I don't have a lot of experience with those smaller Traco models in audio projects.

For a 9V DC input the device to choose is:
TEC 2-0922       9VDC (4.5V to 13.2V)   output  +12V / 0V / -12V   83mA
(There's also TEC 2-1222WI which handles wider input ranges).

The datasheet and applications notes are here:
https://www.tracopower.com/series/tec-2

The application notes show some filtering.   However, the recommended parts are really only suitable for SMD parts.

If you look at the circuit here it's more friendly to through-hole parts (this one is 15V but just use the 12V part number)
https://aionfx.com/app/files/docs/eclipse_documentation.pdf

These DC/DC modules have isolated outputs.   On that schematic the input side gnd is not the same as gnd on the output side.    There's no need to connect the two grounds.   Technically you should add a small cap between the grounds, as recommendeded in the Traco applications notes.

For the parts shown in the power supply block on that schematic, you want short wires between the traco unit and the caps & inductors.
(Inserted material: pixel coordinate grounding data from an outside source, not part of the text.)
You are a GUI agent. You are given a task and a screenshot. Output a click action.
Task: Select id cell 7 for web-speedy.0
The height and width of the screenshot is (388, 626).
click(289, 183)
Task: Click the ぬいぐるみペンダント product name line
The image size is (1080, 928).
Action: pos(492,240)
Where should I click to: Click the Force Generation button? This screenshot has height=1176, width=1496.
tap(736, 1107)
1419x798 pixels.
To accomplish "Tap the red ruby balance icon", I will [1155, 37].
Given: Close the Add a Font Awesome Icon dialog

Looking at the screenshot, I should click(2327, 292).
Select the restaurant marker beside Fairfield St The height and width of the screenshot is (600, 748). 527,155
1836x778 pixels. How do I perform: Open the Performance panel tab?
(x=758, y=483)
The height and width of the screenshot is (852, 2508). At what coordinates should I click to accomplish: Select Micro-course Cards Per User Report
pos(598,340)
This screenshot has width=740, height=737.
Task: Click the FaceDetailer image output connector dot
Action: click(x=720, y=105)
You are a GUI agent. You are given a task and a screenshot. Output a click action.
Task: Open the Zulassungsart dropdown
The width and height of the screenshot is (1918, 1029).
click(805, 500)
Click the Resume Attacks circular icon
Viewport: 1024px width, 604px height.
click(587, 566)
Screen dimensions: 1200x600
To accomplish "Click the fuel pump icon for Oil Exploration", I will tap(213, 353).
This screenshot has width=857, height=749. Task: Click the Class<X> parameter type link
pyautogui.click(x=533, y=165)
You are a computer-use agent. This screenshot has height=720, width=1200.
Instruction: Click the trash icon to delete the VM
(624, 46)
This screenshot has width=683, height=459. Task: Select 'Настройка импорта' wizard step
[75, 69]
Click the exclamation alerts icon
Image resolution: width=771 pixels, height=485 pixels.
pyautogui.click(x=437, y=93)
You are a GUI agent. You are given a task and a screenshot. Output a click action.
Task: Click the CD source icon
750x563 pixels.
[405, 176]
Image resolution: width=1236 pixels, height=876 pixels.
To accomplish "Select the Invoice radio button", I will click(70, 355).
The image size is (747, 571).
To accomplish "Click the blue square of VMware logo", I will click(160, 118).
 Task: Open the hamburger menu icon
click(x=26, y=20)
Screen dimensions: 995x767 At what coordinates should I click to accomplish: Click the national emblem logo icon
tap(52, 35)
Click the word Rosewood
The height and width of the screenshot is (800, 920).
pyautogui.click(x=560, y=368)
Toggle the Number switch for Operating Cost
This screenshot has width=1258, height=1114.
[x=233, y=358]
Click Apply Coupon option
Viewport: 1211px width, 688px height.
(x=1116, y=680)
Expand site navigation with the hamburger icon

Referring to the my previous post, you can leave caps C11 and C12 in circuit,
https://www.diystompboxes.com/smfforum/index.php?topic=132274.msg1288044#msg1288044

It would be wise to locate the DC/DC module away from the audio signals and the footswitch.    Put as much distance you can between the audio and the module.   Maybe put it in the corner.

For the DC input jack you will want to isolate it from the case, if you can.
Send:     . .- .-. - .... / - --- / --. --- .-. -
According to the water analogy of electricity, transistor leakage is caused by holes.